Putting an end to the smoking habit is never easy. In fact, it is easier to get hooked than kick the habit off. However, great rewards await those who have a firm determination to stop despite the quit smoking problems that lie ahead which can sometimes pose as the same reason for going back to nicotine addiction.
Possible Problems and Side Effects of Nicotine Deprivation
A few hours after the last cigarette, the body begins to feel the absence of nicotine and starts to crave for it. Prolonged lack of the addictive substance can trigger anxiety, crankiness, frustration, anger and other unpleasant feelings. Soon after, the smoker may feel the loss of concentration, boredom, insomnia and depression in its various forms. Other symptoms include headache, dizziness and restlessness. To alleviate these discomfiting sensations, it is recommended to use the nicotine replacement therapy to provide nicotine substitutes such as patches, lozenges or gums.
Emotional and Circumstantial Temptations
As the smoker firmly holds on to his determination to quit smoking, he is confronted with things that normally associated with his smoking habit. While he attempts to control his own urges, he remains in the midst of family and friends who smoke in his presence, continues to perform activities usually combined with cigarette smoking or wraps an activity with a good waft. Initially, the smoker needs to break his attachment to everything that reminds him about smoking. He needs to let his family, friends and colleagues know that he is quitting so they can readily understand why he keeps his distance and avoids social events where smoking is prevalent. Find something to do once the craving sets in or take a deep breath until the urge goes away.
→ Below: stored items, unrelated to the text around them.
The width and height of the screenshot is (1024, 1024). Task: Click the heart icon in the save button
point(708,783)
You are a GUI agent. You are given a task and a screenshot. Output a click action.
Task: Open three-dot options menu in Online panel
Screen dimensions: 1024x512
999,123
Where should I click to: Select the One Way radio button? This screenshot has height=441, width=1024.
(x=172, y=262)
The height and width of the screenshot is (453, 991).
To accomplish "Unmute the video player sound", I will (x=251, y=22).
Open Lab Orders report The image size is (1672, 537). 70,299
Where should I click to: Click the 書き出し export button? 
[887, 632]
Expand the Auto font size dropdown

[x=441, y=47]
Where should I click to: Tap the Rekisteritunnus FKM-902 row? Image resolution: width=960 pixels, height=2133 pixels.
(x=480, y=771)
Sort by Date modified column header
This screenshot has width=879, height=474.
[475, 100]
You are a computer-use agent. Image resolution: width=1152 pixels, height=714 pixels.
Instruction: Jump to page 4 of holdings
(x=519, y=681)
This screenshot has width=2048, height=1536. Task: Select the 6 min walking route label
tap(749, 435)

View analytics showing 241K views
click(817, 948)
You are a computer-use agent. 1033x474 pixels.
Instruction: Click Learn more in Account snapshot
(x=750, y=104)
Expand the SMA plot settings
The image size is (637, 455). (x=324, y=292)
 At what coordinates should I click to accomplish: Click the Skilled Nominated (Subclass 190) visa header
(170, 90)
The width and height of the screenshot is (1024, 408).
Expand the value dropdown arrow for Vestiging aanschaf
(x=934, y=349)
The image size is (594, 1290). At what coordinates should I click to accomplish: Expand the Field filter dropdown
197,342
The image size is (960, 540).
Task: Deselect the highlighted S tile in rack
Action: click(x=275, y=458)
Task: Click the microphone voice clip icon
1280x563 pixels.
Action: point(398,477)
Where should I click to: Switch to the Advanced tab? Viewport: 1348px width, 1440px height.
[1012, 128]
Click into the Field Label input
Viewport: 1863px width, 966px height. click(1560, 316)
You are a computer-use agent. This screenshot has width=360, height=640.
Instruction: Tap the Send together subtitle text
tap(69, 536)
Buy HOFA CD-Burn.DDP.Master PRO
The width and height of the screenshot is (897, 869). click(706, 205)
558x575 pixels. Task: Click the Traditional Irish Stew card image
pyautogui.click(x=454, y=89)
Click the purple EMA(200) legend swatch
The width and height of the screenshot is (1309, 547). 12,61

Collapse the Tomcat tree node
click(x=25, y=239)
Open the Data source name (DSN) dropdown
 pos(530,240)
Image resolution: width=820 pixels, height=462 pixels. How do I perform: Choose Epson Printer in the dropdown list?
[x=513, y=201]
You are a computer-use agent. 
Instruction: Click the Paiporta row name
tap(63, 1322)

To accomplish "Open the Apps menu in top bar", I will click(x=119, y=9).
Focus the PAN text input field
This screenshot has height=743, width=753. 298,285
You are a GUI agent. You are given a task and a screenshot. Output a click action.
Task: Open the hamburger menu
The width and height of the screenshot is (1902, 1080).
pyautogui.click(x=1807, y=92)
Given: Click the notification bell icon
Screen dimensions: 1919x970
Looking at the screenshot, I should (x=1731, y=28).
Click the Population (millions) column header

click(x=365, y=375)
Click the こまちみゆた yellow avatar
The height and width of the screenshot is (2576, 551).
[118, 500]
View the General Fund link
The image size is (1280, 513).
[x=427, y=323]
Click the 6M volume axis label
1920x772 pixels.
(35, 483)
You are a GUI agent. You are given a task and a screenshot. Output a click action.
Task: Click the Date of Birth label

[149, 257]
Smokers believe that a good puff takes away all the stress. Unknown to them, stress is caused when the body starts to crave for nicotine. It is about time to correct the misconception about smoking as a relief for stress because, in truth, it is nicotine addiction that causes the stress. Smoking may provide temporary relief once the body becomes satisfied, but stress is soon to be back until the last trace of nicotine is absorbed by the blood. During the withdrawal period, stress is the most likely to attack the smoker at all times. It is recommended to have a stress-management program to handle cigarette cravings.
Increase in Appetite
People who start on their therapy to quit smoking suddenly find themselves gaining weight because of their new-found interest to eat. A cup of coffee smells more aromatic and a plate of the usual dishes taste more delicious because the nerve endings for the sense of smell and taste are growing back. Gain weight usually occurs after a few weeks after quitting from the smoking habit, but can easily be managed with the right exercise and healthy diet.
The first week is the most difficult period to hurdle because it is usually when the body feels the absence of nicotine. It is the time when a smoker is put to the test and is usually the time when he may abandon his decision to put an end to his nicotine addiction. However, with much perseverance, the ex-smoker may start to feel comfortable and be in full control of his urgings after a couple of weeks. Within six months or so, all the stressful and unpleasant quit smoking problems will evaporate into thin air.